**About this task:**
Omit the pictures. Transcribe exactly the lines below, from the one with "Viewport: 1000px width, 538px height." up to and including the last.
─── Records to use
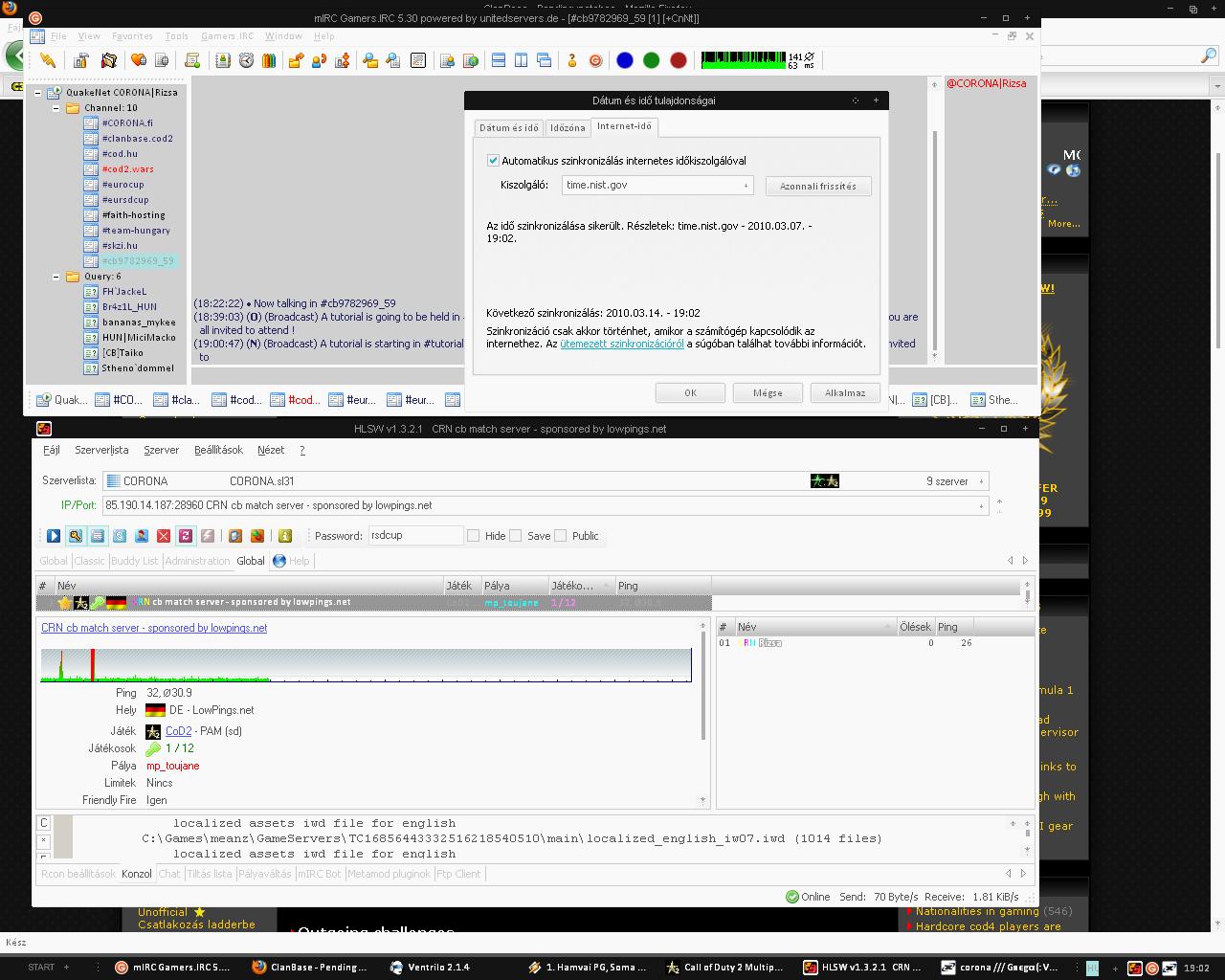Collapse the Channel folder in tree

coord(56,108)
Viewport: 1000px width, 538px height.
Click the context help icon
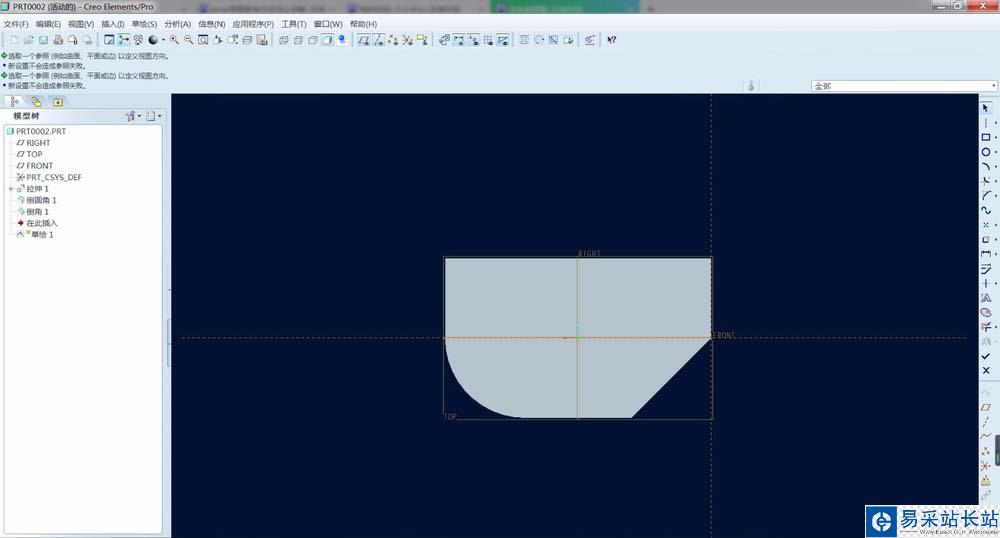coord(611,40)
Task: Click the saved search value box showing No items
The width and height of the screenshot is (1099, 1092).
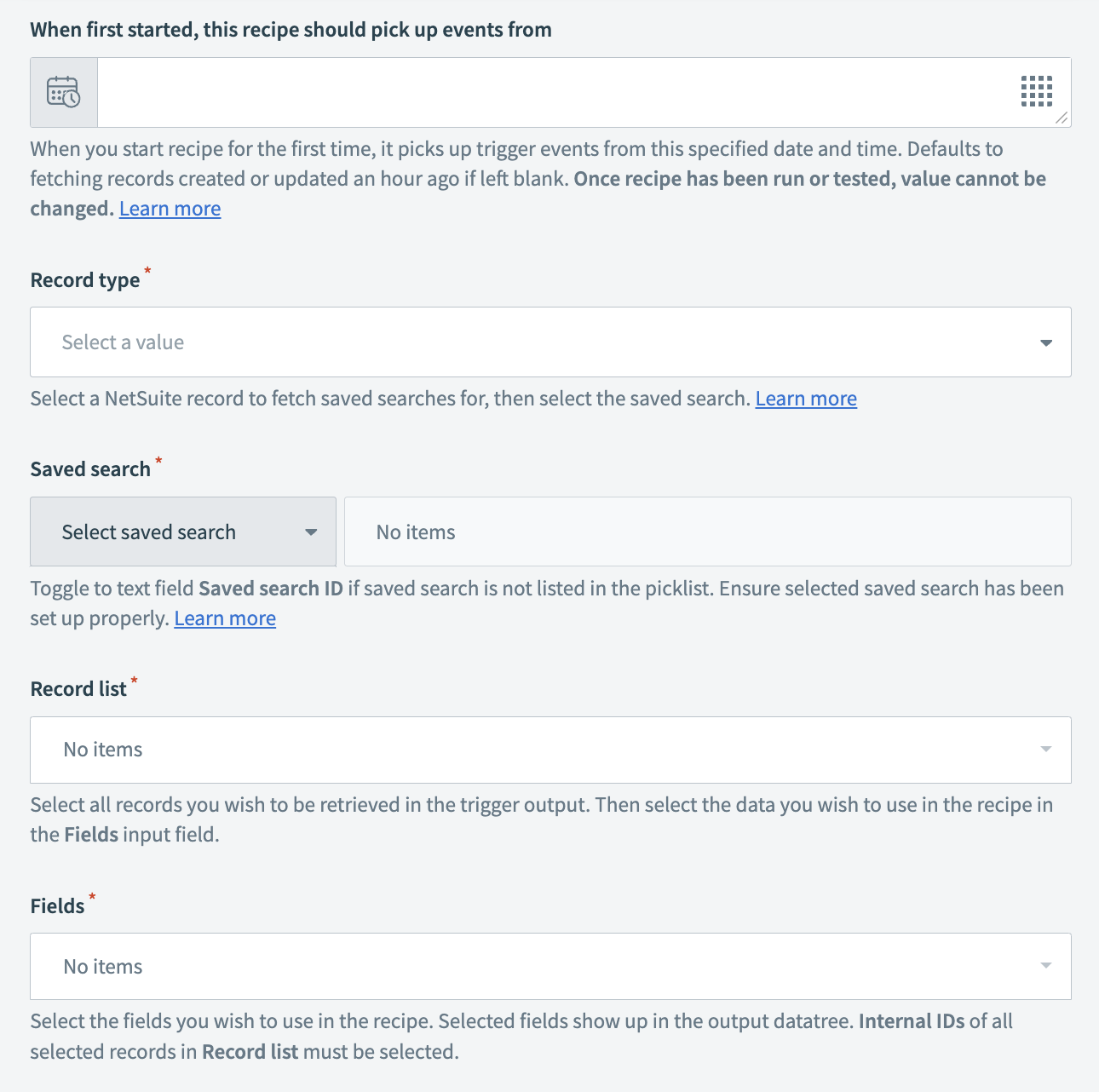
──────
**Result:**
Viewport: 1000px width, 538px height.
Click the context help icon
coord(611,40)
Task: Click the saved search value box showing No items
The width and height of the screenshot is (1099, 1092).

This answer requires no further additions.